**Your objective**
Beginning with the line that includes "1575x561 pixels. Task: Click", return every remaining line of the material exactly as it reads, but not the pictures.

**The data**
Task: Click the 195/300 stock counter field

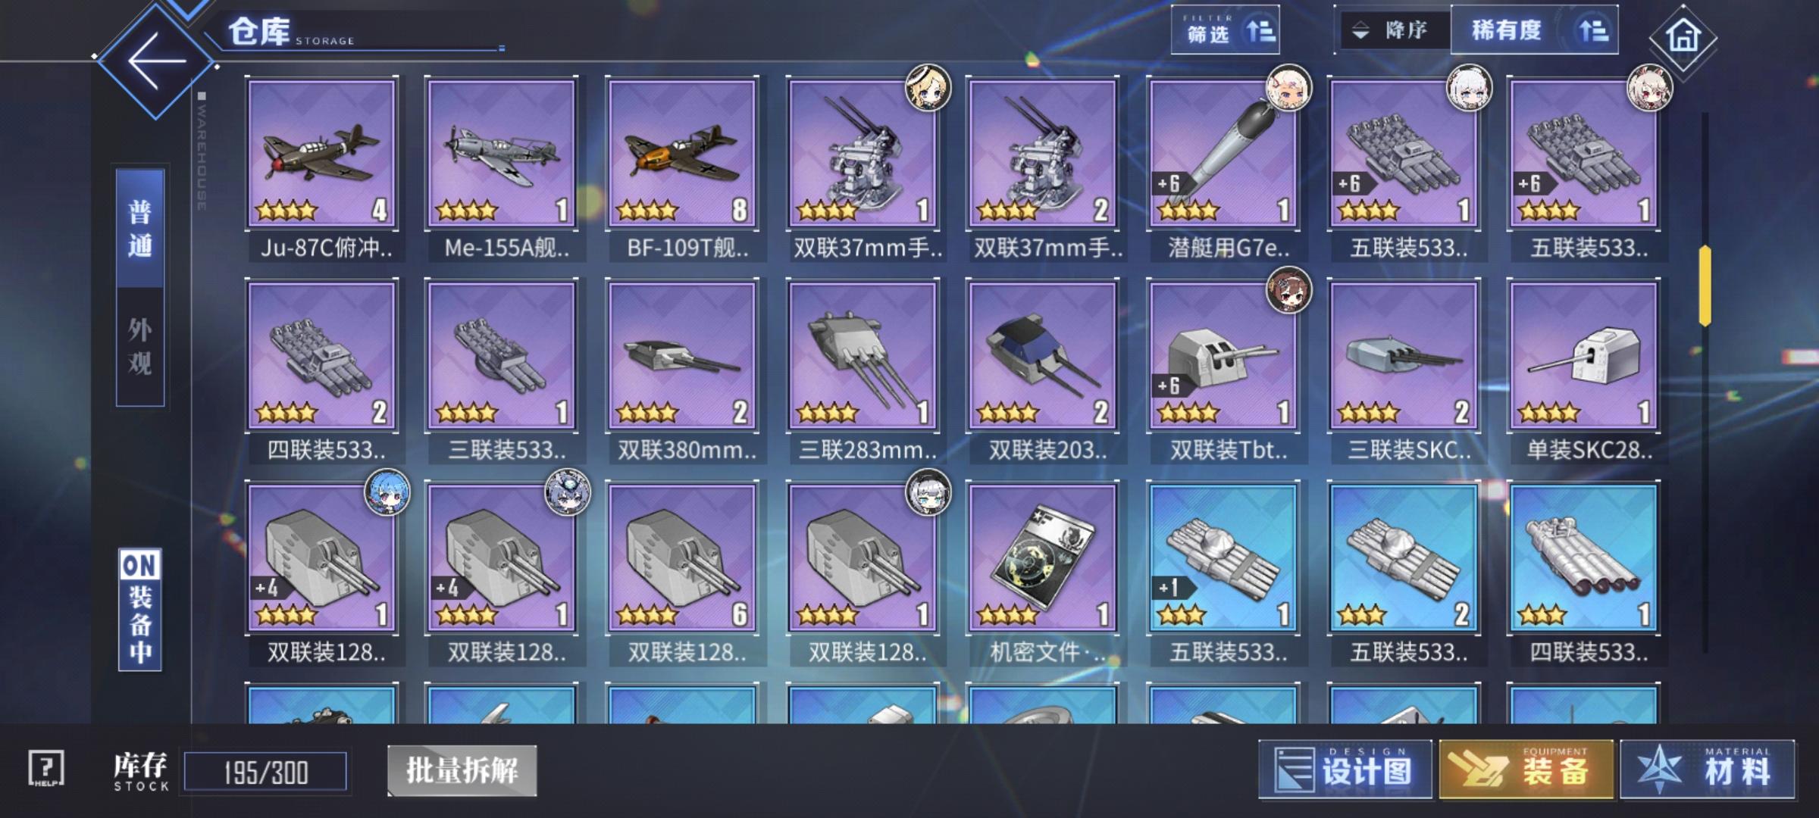Action: [x=266, y=773]
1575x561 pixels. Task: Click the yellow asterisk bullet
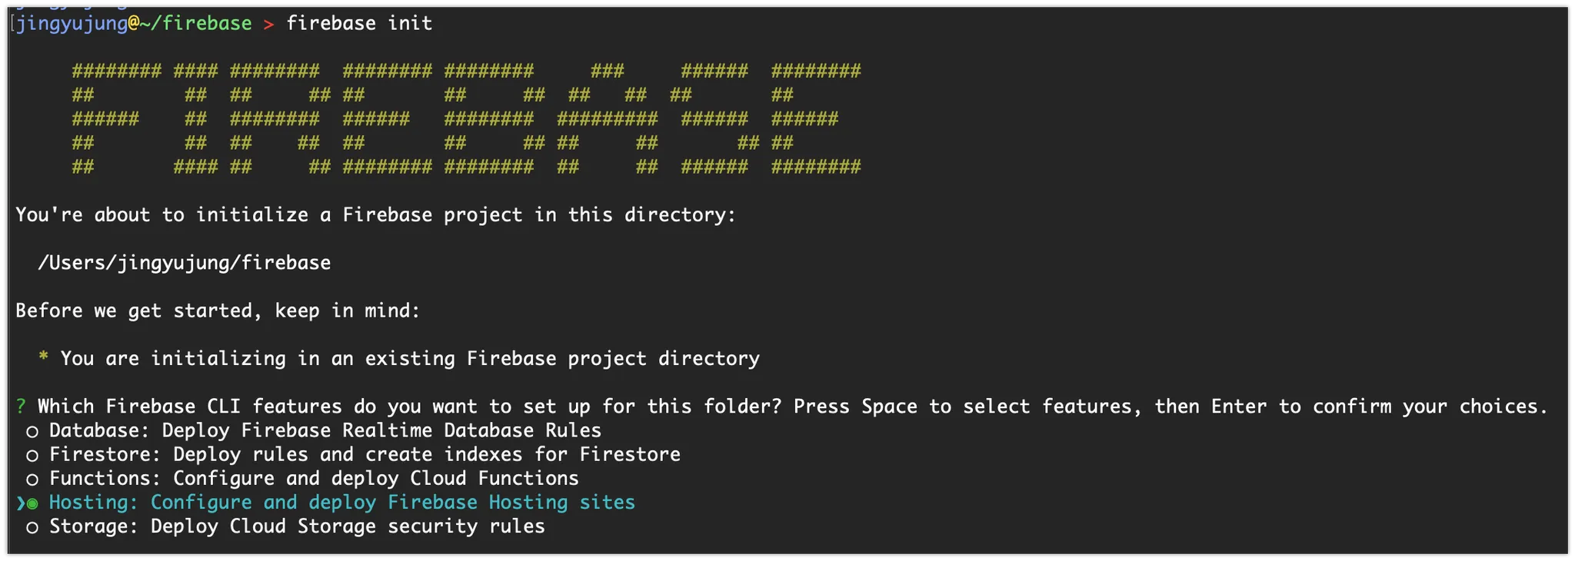click(44, 358)
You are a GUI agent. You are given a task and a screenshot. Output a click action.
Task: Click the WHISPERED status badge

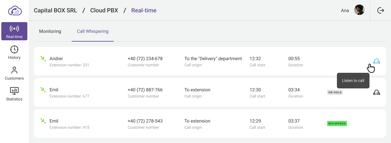337,124
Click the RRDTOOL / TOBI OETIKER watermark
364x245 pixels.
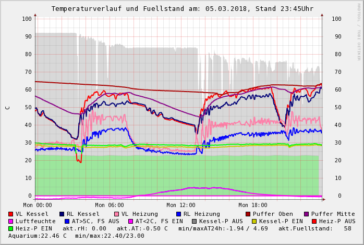pos(358,31)
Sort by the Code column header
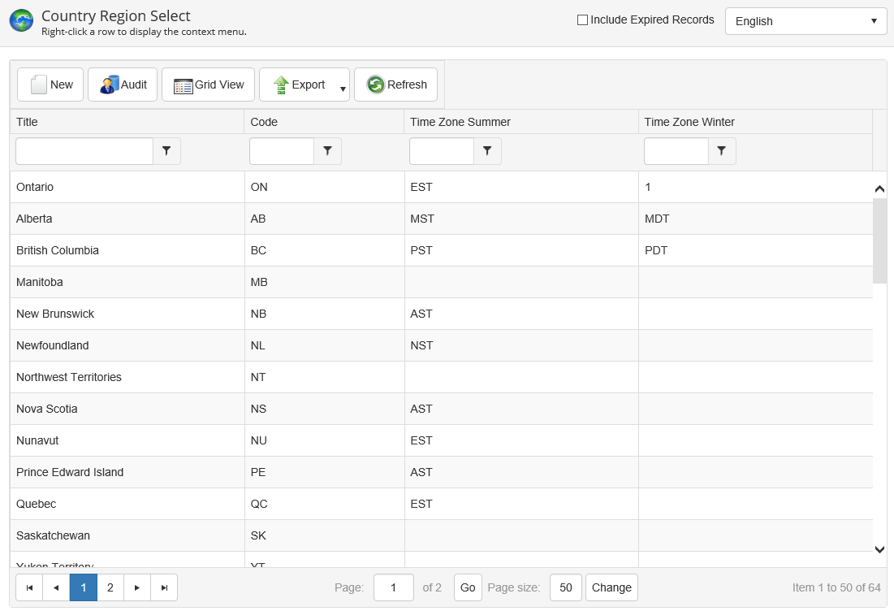 264,122
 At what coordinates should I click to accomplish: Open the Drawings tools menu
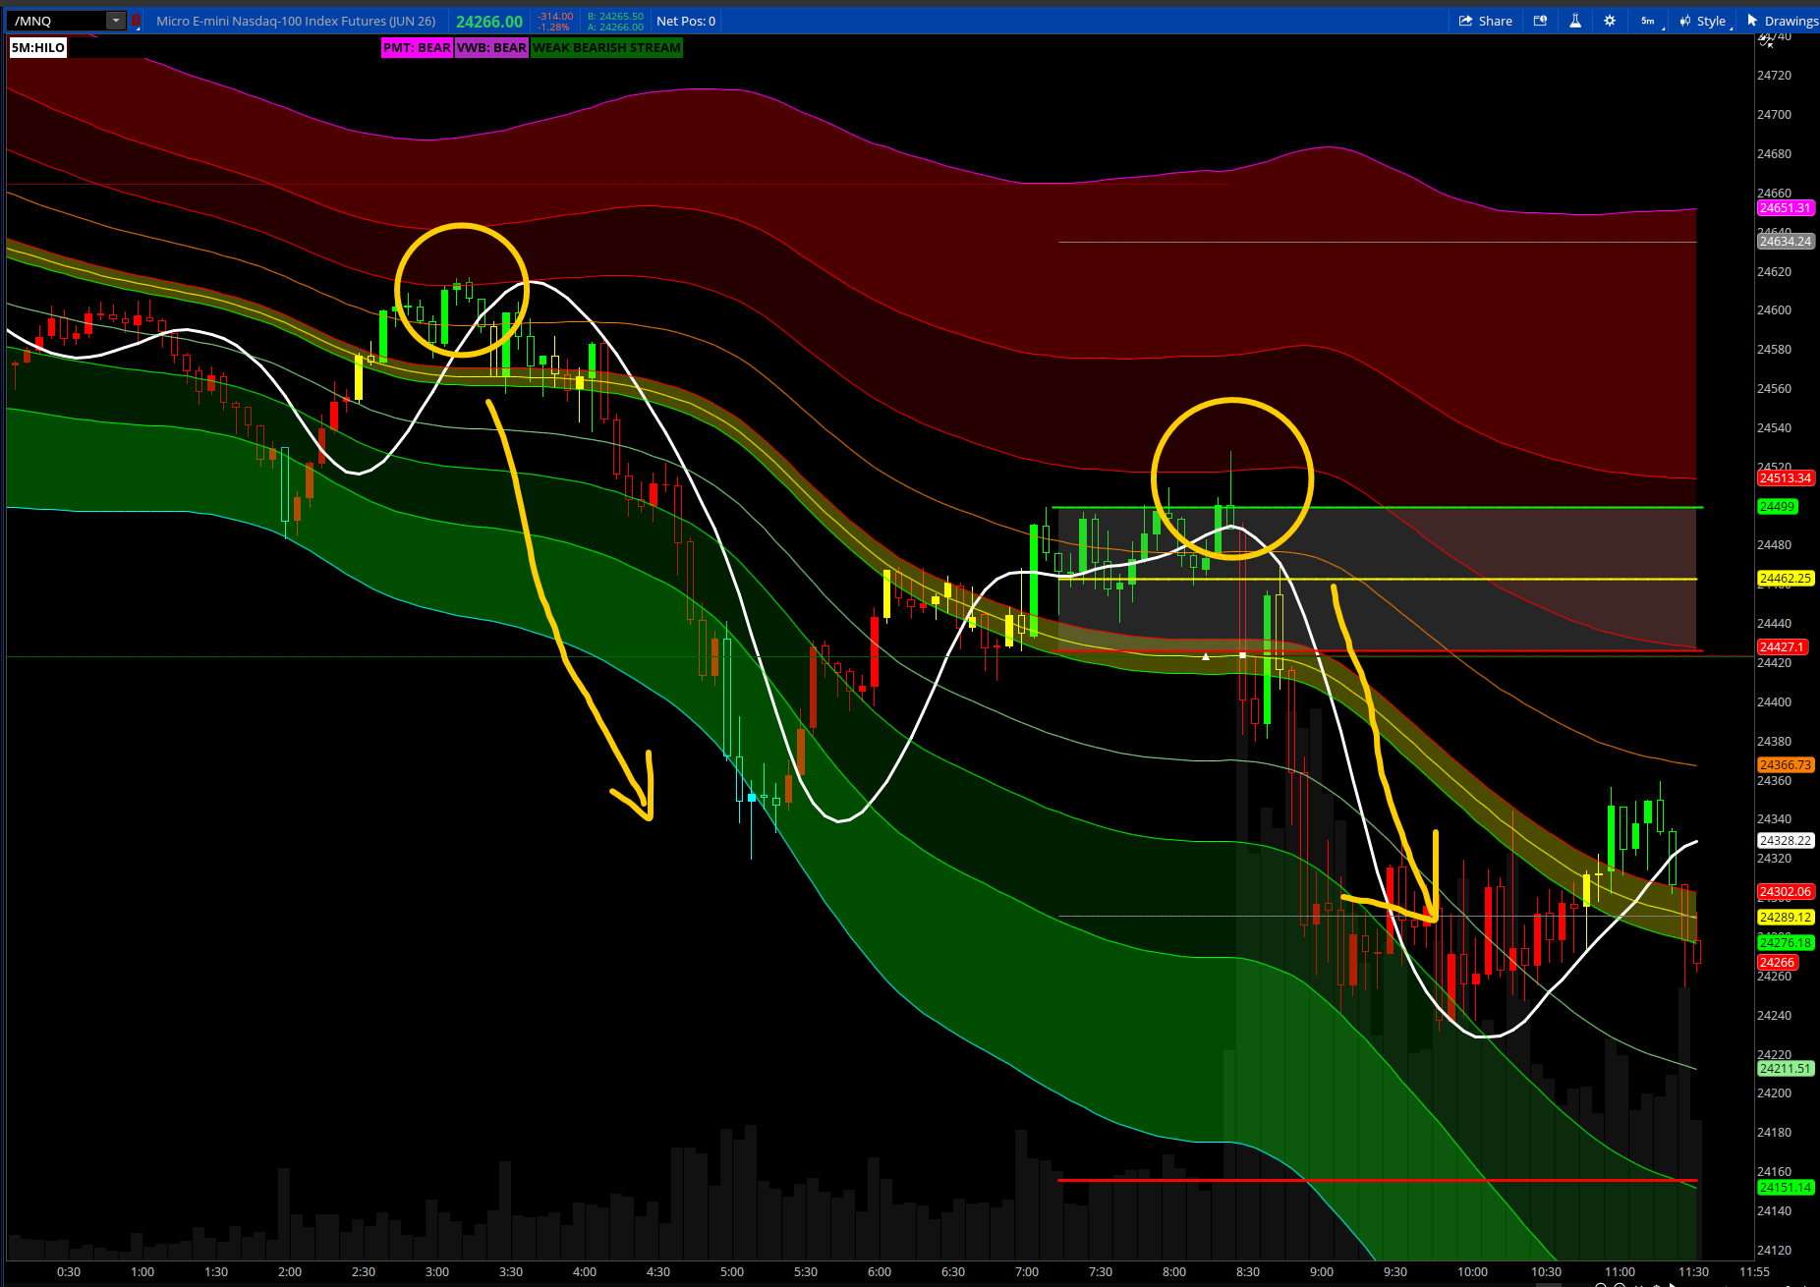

**Solution**
1575x561 pixels. Task: Click the yellow asterisk bullet
click(44, 358)
You are a GUI agent. You are given a task and a screenshot. Output a click action.
Task: Click the WHISPERED status badge

337,124
Click the RRDTOOL / TOBI OETIKER watermark
364x245 pixels.
pos(358,31)
Sort by the Code column header
 264,122
 At what coordinates should I click to accomplish: Open the Drawings tools menu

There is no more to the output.